### ABOUT THIS EXERCISE
Your task is to copy every line below that contains the word "card".

··· RECORDS FOR THIS TASK ···

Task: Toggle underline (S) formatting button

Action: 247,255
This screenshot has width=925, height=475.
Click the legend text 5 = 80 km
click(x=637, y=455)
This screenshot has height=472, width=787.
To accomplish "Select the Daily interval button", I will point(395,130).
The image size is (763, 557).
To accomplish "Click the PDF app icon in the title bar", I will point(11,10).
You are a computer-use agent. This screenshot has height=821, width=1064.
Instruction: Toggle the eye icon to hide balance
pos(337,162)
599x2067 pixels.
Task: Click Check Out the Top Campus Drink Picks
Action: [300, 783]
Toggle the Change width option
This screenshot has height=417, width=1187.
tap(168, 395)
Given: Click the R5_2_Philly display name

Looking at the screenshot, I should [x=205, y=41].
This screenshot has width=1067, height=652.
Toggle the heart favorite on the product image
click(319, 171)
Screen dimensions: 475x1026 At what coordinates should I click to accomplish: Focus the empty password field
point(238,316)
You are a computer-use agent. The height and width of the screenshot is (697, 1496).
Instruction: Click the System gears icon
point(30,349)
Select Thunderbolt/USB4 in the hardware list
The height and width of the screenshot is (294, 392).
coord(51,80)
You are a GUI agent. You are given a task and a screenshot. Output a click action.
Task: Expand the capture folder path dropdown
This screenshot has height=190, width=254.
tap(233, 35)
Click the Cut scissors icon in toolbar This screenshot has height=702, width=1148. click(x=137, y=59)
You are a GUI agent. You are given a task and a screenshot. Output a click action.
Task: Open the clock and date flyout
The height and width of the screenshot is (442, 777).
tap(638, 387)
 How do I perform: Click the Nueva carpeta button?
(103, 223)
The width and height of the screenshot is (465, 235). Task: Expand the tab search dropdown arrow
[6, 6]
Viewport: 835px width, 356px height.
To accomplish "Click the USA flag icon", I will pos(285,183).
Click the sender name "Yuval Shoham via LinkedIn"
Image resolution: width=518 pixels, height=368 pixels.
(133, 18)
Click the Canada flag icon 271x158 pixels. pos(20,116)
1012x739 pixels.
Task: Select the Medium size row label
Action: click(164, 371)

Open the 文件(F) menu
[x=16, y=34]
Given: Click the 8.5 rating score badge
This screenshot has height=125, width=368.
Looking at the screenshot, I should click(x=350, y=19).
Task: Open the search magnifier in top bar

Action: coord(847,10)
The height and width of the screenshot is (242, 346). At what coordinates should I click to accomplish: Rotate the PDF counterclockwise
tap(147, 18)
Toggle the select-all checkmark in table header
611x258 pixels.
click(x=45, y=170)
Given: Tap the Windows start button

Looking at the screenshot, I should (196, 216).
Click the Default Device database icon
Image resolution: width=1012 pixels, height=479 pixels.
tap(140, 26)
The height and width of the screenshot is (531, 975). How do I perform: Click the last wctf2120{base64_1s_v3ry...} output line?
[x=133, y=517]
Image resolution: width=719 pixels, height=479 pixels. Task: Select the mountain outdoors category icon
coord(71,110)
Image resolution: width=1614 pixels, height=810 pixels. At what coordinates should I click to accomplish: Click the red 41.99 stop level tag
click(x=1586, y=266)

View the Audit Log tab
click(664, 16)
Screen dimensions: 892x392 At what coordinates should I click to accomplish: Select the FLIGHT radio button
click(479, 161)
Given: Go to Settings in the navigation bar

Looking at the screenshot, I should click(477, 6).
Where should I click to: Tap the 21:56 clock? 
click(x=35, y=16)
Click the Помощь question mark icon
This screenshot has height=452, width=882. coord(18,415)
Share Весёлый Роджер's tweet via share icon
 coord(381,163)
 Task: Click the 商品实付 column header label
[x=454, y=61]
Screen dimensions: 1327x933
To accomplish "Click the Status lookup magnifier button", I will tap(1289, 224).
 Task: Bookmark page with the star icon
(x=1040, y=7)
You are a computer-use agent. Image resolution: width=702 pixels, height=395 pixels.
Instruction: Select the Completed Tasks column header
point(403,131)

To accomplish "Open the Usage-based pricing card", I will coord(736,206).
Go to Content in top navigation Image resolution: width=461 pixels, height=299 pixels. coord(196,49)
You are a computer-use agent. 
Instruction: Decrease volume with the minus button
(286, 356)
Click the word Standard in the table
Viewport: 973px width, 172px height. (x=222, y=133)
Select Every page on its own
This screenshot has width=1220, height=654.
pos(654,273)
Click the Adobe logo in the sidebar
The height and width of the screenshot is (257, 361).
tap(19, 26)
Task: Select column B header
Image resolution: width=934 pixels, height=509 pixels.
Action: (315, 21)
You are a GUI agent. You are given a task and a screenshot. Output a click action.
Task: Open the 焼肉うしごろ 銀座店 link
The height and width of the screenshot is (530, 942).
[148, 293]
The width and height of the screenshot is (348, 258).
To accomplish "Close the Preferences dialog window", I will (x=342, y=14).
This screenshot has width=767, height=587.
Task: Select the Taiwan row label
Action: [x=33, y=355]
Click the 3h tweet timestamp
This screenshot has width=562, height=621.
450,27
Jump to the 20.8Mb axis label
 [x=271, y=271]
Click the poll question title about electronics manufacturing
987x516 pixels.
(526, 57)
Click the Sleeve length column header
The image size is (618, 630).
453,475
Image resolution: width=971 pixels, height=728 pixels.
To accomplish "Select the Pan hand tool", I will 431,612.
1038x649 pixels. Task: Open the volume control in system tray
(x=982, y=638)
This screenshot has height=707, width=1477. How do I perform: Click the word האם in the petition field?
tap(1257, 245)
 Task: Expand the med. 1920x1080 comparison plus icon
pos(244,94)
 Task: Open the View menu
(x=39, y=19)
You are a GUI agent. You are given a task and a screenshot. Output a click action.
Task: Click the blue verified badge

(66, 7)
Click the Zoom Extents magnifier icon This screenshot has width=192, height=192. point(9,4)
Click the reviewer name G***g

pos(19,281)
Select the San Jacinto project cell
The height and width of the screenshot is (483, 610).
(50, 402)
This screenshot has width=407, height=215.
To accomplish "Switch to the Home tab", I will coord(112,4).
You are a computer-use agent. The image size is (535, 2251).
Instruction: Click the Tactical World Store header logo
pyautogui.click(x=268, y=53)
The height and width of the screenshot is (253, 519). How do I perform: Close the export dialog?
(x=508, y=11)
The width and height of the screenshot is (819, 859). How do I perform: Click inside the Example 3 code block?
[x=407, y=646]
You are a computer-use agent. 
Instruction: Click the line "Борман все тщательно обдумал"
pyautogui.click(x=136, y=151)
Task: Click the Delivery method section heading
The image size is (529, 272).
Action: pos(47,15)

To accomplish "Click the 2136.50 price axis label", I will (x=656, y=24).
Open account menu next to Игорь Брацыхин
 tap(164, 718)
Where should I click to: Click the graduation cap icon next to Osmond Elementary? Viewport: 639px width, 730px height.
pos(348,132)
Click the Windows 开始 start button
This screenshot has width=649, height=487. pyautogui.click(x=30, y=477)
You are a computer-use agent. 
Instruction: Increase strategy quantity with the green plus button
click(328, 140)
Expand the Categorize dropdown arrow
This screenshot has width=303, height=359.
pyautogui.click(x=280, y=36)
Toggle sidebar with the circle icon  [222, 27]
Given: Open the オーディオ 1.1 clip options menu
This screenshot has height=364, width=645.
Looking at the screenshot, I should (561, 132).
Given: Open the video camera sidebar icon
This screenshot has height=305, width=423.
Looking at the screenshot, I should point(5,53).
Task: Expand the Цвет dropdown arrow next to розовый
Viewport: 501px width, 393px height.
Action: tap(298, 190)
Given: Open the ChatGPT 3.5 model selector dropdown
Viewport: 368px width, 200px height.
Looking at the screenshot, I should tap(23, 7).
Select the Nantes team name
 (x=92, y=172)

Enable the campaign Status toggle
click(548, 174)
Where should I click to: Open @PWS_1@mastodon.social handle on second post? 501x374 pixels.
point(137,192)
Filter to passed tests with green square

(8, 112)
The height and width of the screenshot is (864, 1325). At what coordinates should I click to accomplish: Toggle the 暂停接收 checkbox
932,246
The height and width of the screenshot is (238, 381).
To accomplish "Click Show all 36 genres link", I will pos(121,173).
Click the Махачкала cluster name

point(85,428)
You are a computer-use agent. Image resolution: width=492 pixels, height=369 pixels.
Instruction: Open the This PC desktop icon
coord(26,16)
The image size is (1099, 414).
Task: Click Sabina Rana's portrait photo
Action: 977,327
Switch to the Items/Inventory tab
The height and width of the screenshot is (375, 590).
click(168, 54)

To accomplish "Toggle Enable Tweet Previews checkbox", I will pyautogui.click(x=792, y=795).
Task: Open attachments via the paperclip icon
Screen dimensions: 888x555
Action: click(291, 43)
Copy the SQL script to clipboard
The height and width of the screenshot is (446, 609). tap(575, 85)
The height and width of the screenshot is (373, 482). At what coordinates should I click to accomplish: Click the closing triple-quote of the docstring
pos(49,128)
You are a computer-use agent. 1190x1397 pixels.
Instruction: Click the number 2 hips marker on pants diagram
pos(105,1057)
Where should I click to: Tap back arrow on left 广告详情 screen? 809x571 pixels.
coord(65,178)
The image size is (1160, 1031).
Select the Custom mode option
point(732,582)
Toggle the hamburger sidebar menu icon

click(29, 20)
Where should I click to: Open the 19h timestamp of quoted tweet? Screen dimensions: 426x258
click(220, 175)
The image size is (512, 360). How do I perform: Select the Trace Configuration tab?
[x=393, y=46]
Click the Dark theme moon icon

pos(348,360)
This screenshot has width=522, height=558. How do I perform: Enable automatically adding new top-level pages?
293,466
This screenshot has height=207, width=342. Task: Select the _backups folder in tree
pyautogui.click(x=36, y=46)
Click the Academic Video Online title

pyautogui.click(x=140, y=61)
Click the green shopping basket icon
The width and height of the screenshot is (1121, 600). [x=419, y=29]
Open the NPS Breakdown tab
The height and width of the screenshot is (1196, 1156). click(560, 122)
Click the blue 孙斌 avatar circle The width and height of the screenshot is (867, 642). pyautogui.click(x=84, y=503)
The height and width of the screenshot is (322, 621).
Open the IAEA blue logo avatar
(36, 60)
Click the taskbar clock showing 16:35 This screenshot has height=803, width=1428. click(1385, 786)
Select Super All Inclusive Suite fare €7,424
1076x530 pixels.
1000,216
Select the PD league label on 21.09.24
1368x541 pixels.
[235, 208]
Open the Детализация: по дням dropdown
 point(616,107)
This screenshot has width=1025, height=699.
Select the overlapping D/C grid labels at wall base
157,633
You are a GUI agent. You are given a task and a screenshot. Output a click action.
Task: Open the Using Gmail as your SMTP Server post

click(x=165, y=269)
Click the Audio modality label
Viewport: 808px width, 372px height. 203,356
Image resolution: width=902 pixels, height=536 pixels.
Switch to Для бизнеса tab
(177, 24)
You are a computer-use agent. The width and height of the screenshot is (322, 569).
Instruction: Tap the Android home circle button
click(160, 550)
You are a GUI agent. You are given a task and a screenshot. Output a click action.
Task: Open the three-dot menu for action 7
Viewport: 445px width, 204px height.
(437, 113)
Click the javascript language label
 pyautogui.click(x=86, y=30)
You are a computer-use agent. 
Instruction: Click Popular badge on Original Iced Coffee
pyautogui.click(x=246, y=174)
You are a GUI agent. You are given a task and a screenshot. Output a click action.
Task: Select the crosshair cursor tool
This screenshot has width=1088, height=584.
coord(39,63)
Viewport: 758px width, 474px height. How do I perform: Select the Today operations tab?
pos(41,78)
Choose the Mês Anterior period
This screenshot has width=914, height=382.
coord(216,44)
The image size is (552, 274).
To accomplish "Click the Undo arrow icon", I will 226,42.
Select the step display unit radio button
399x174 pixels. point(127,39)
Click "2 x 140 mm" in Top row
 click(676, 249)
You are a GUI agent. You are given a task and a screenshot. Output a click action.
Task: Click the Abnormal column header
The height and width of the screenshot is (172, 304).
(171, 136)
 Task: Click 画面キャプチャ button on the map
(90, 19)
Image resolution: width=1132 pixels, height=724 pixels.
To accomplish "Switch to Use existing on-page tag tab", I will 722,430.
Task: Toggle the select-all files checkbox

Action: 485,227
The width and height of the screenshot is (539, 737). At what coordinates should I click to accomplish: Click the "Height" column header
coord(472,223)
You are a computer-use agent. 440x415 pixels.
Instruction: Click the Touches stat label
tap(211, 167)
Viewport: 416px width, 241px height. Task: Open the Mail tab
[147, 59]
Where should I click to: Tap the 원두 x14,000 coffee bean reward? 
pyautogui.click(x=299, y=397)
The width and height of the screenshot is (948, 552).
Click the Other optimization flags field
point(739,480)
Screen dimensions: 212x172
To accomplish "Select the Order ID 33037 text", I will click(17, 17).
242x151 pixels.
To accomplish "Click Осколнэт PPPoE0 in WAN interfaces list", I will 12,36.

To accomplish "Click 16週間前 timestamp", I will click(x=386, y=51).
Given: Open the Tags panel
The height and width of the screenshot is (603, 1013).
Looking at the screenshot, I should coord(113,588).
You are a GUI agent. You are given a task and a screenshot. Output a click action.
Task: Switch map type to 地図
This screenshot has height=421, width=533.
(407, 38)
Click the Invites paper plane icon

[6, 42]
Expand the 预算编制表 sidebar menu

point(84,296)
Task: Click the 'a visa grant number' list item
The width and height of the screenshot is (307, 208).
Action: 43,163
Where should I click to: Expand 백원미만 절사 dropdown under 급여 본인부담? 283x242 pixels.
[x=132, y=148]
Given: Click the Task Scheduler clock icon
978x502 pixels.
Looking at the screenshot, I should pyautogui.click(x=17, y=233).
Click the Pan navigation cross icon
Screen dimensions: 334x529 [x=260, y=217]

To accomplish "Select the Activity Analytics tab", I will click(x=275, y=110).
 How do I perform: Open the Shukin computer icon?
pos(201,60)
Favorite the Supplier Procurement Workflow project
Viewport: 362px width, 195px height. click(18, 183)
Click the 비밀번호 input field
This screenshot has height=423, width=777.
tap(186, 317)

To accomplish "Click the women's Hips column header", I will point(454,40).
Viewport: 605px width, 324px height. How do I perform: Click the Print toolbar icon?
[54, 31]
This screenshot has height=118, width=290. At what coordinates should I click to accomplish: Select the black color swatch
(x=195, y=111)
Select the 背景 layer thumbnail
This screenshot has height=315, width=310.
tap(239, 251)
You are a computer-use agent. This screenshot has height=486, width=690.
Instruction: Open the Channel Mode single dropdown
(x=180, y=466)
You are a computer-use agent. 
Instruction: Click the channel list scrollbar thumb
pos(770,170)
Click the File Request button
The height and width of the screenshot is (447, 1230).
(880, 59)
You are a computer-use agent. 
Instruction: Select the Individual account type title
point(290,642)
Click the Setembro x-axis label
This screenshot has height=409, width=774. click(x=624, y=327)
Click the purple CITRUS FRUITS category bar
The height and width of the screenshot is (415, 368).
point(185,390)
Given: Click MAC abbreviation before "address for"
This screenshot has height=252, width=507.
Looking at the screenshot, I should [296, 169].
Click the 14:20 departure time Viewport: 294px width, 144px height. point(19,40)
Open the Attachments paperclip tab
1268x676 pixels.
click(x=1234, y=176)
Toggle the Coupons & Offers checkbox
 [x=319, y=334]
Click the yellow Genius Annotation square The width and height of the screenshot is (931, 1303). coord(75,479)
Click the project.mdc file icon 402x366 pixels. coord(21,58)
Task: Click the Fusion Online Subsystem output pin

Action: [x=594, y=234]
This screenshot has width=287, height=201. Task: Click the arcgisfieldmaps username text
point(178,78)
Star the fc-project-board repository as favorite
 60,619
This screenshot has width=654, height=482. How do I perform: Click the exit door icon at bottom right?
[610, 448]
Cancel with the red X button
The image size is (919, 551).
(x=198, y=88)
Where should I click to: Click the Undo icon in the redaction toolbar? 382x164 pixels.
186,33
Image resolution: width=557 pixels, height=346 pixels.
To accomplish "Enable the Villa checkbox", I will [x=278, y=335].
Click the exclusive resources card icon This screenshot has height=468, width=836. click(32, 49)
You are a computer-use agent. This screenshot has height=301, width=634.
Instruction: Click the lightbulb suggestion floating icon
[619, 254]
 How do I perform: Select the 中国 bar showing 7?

···

### FINAL ANSWER
To accomplish "Open the Usage-based pricing card", I will coord(736,206).
Click the exclusive resources card icon This screenshot has height=468, width=836. click(32, 49)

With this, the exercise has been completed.